- Born: 28 July 1973 (age 53) Milan, Italy
- Education: University of Pennsylvania Columbia University
- Occupation: Sports journalist

= Gabriele Marcotti =

Italian journalist (born 1973)

Gabriele Marcotti (born 28 July 1973) is an Italian sports journalist, sports author, and radio-television presenter. Born in Italy and now based in London, he was raised in the United States (Chicago and New York), Poland, Germany, and Japan.

==Early life==
Marcotti briefly attended the European School, Varese in Varese, Italy. He subsequently obtained a bachelor's degree from the University of Pennsylvania and master's degree in journalism from Columbia University, New York.

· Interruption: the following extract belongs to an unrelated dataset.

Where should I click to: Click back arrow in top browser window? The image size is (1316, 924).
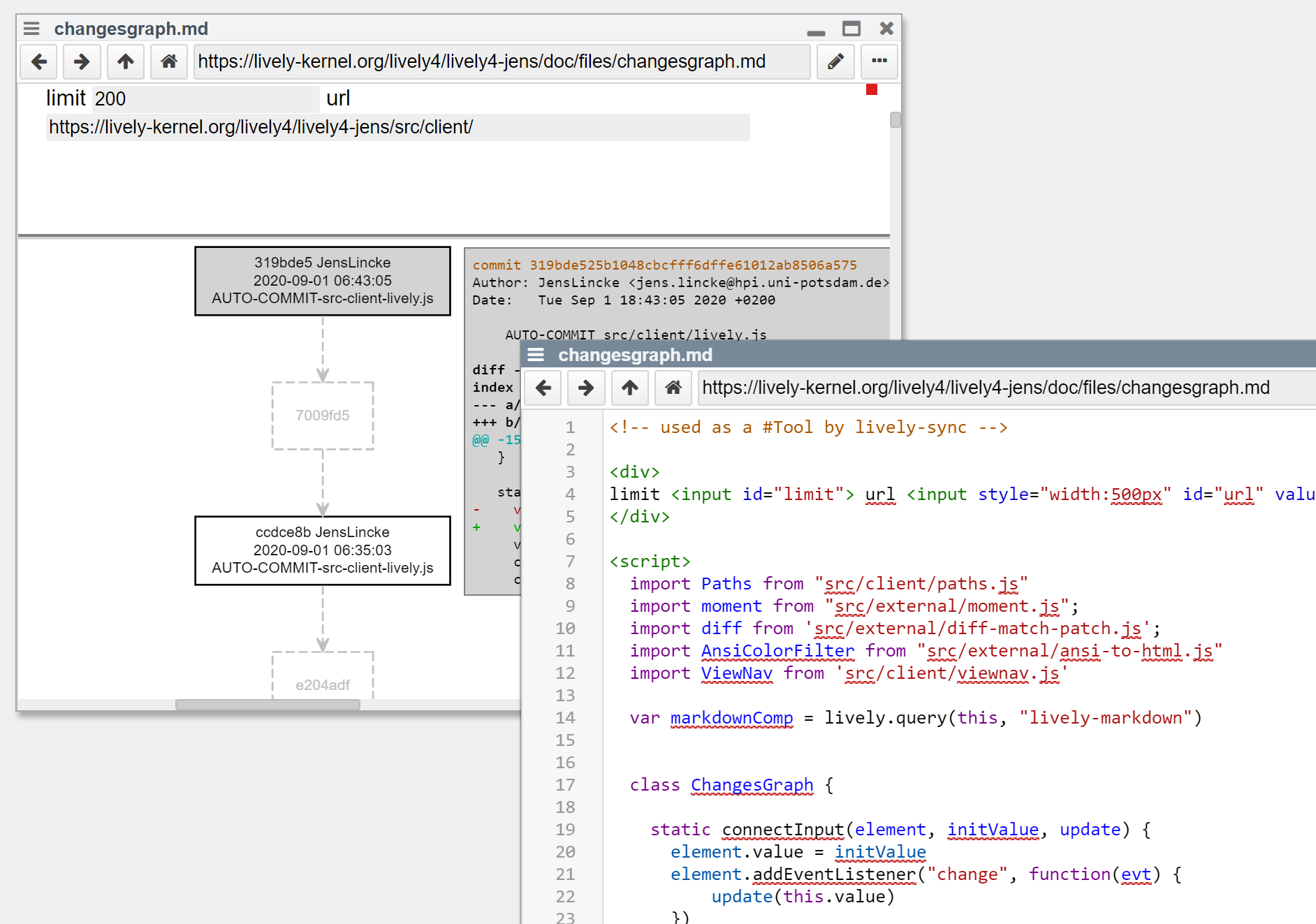coord(39,61)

==Print journalism career==
Due to his fluency in both English and Italian, Marcotti writes for and contributes to various publications in both languages. In the United States, he is known for his work in Sports Illustrated, The Wall Street Journal, and ESPN FC. He also writes for Champions Magazine, The Times in England, and the Sunday Herald in Scotland, having previously written for the Daily Mail and the Financial Times. On 3 June 2019, Marcotti announced that he was leaving The Times to write for espnfc.com. In Italy, he is a columnist for La Stampa and is the London correspondent of Il Corriere dello Sport.

==Broadcasting==
After working for Talksport radio for six years, Marcotti switched to Radio 5 Live, co-presenting the Friday edition of 5 Live Sport alongside Mark Pougatch to preview the weekend's fixtures in the Premier League and beyond. When Colin Murray began hosting 5 Live Sport on Friday nights, Marcotti moved to the Sunday night 6-0-6 programme. He also appeared in a November edition of the All Out Attack Podcast with Harry De Cosemo.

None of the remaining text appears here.